■ **Задания для выполнения**
- a) Перепишите из текста о заговоре Елизаветы фрагмент от слов «В мае хирург» до слов «этим перед правительницей.» включительно.
- b) Сколько червонцев, согласно тексту о заговоре Елизаветы, герцог Брауншвейгский подарил капитану Семеновского полка?

■ **Текст для чтения**
========================================

В конце мая Амело проявил еще большую настойчивость. Валори, французский посланник в Берлине, и Бель-Иль, доверенное лицо кардинала Флёри, сообщили ему требования, которыми Фридрих обусловливал исполнение своих обязательств по отношению к Франции. Следовало во что бы то ни стало принудить шведов действовать. Шетарди было поручено уговорить Елизавету склониться на притязания Нолькена. Маркиз предложил ей передать документ в его руки. Видя, что ее припирают к стене и вынуждают принять решение, она отказала наотрез, объясняя свой поступок «боязнью заслужить упреки своего народа, если бы она каким бы то ни было образом принесла его в жертву правам, предъявленным ею на престол». В то же время, отказываясь от принятого ею решения «больше не стеснять себя», она сочла нужным временно прекратить свои сношения с французским послом. Незадолго до того она совершила большую ошибку, думая, что ей удастся привлечь на свою сторону грозного Ушакова, начальника тайной полиции, довольно грубо отвергнувшего ее предложение. Она полагала, что он не только был предупрежден о заговоре, но обладал, пожалуй, и доказательствами его существования. Вместе с тем она узнала, что капитан Семеновского полка, ее явный сторонник, будучи в карауле в императорском дворце, был обласкан герцогом Брауншвейгским, наговорившим ему множество лестных слов и подарившим ему к тому же триста червонцев. Следовательно, заговор был известен Анне Леопольдовне и ее мужу, и они склонны были всеми мерами предупредить его осуществление. Цесаревне уже мерещилось, что ей обрезают косы и облекают ее красивое тело в монашеское одеяние. Между тем, she has not a bit of nun’s flesh about her[1 - В ней не было ни кусочка монашеского тела (англ.).], – утверждал Финч. Она боязливо вернулась к прежнему замкнутому образу жизни. Нолькену пришлось даже прибегнуть к кровопусканию при содействии Лестока, чтобы добиться каких-нибудь известий.

В мае хирург посетил Шетарди, но сумел лишь обнаружить томившее его беспокойство. «При малейшем шуме он бросался к окошку, считая себя уж погибшим». Сама цесаревна, завидев маркиза в саду летнего дворца, осторожно избегала встречи с ним и даже хвалилась этим перед правительницей.

В конце июня Нолькен был отозван своим двором, Швеция, помимо Елизаветы, готовилась к войне, уверяя вместе с тем цесаревну, что образ действия шведского правительства стоит в зависимости от ее решимости его поддержать. В действительности же Швеция откладывала объявление войны лишь потому, что выжидала более крупной субсидии со стороны Франции, и сама еще не была вполне готова к войне. Нерешительность цесаревны была ей на руку в данную минуту, давая возможность еще поторговаться с Версалем и завершить свои приготовления. Откланиваясь Елизавете, шведский посол все же настаивал на письменном обязательстве, уверяя, что без него невозможно было приступить к делу. Она сделала вид, что не поняла, о чем идет речь, и знаком показала, что присутствие камергера мешает ей объясниться, затем она шепнула ему: «Я ожидаю лишь выступления ваших войск, чтобы начать действовать со своей стороны. Завтра Лесток будет у вас». Нолькен вообразил, что победа осталась за ним. Но хирург привез лишь письмо цесаревны к герцогу Голштинскому, содержавшее, как он уверял, «удостоверение признательности его повелительницы относительно Франции и Швеции». Он обещал еще раз посетить Нолькена, но так и не вернулся.

========================================

Записи поиска слов и элементов
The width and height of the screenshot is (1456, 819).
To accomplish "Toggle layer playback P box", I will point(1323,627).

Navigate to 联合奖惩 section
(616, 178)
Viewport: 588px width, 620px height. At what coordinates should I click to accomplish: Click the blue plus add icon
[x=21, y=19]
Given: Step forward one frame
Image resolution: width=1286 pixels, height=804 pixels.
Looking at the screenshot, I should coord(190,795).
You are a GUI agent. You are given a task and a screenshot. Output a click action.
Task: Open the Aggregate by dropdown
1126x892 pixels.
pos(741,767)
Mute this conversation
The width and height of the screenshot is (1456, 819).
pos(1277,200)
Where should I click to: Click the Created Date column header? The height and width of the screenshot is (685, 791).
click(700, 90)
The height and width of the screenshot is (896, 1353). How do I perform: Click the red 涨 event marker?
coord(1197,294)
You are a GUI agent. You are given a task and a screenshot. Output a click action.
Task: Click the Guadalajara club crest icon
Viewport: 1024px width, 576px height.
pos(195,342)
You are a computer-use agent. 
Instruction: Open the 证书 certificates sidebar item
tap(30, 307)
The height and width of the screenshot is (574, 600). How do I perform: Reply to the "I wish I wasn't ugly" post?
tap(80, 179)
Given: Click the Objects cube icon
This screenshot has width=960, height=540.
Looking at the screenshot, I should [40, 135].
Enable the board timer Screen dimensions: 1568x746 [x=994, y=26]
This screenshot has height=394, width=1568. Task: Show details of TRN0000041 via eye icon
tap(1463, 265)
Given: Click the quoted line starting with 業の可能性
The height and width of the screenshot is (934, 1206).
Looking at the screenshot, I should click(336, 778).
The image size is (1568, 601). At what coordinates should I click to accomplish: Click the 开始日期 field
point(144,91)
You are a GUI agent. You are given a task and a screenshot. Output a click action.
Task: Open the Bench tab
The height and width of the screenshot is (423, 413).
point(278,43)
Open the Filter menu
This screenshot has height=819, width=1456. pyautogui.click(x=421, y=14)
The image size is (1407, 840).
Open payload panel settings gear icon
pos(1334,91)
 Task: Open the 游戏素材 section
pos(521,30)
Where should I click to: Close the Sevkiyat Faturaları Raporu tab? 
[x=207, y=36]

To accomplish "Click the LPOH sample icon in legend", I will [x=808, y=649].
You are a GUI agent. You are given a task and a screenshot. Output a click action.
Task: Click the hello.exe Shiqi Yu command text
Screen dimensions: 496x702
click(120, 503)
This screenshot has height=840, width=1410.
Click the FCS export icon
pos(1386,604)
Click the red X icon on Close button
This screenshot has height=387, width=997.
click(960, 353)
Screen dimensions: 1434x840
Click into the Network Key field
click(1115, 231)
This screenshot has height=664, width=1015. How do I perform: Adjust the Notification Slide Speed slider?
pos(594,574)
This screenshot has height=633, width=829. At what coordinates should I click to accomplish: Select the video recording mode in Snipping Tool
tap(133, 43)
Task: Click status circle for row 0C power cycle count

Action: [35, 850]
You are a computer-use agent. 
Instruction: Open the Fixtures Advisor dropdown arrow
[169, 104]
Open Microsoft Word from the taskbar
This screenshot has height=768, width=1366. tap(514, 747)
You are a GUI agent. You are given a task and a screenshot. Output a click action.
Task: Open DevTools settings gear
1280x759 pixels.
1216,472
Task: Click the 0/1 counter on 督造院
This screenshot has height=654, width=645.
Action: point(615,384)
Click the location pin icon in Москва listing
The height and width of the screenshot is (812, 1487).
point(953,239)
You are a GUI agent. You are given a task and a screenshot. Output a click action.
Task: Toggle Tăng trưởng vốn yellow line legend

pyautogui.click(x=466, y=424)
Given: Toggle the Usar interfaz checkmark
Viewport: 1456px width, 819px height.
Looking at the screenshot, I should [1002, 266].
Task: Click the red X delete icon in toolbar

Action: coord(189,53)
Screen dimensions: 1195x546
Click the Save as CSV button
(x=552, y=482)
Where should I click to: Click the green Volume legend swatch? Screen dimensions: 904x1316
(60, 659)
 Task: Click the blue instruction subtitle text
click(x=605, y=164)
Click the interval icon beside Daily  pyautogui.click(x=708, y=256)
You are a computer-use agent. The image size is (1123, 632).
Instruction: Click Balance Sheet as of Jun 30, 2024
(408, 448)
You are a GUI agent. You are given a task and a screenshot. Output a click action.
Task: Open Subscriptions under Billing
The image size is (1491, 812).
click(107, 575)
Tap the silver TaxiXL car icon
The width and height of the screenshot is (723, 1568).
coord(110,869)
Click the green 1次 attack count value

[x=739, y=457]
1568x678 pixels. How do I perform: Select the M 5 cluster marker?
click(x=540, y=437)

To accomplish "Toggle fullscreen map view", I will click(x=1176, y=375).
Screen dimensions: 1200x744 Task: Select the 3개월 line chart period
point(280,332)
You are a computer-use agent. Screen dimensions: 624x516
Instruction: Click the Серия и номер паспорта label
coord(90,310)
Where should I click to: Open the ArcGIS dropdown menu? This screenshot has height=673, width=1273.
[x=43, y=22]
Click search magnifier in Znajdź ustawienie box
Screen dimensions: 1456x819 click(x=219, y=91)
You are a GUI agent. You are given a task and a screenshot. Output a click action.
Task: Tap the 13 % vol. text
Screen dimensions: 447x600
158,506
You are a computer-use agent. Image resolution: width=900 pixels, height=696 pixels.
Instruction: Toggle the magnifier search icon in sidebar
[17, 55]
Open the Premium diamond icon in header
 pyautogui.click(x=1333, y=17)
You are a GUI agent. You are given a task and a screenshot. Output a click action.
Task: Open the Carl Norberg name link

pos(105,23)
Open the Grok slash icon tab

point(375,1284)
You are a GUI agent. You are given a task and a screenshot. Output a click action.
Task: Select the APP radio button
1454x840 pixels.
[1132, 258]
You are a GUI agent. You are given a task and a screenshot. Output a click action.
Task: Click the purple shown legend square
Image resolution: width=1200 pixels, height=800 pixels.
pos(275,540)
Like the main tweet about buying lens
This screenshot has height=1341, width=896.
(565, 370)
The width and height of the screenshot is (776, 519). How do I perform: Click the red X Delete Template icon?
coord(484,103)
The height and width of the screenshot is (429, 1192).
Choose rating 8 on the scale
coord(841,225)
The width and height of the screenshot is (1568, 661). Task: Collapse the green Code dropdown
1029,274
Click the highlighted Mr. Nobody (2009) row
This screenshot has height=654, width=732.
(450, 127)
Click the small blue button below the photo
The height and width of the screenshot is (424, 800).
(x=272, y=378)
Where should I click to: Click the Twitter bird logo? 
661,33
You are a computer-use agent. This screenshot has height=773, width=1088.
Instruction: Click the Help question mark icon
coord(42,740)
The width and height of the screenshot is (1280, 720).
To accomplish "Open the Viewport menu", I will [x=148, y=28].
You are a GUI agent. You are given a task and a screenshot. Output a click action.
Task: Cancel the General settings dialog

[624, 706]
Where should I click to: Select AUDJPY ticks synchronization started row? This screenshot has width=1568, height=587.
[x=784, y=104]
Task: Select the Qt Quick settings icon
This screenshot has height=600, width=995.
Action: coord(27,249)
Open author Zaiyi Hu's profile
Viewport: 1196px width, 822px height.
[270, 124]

========================================

■ **Ответы к заданиям**
- a)
В мае хирург посетил Шетарди, но сумел лишь обнаружить томившее его беспокойство. «При малейшем шуме он бросался к окошку, считая себя уж погибшим». Сама цесаревна, завидев маркиза в саду летнего дворца, осторожно избегала встречи с ним и даже хвалилась этим перед правительницей.

- b) Триста червонцев.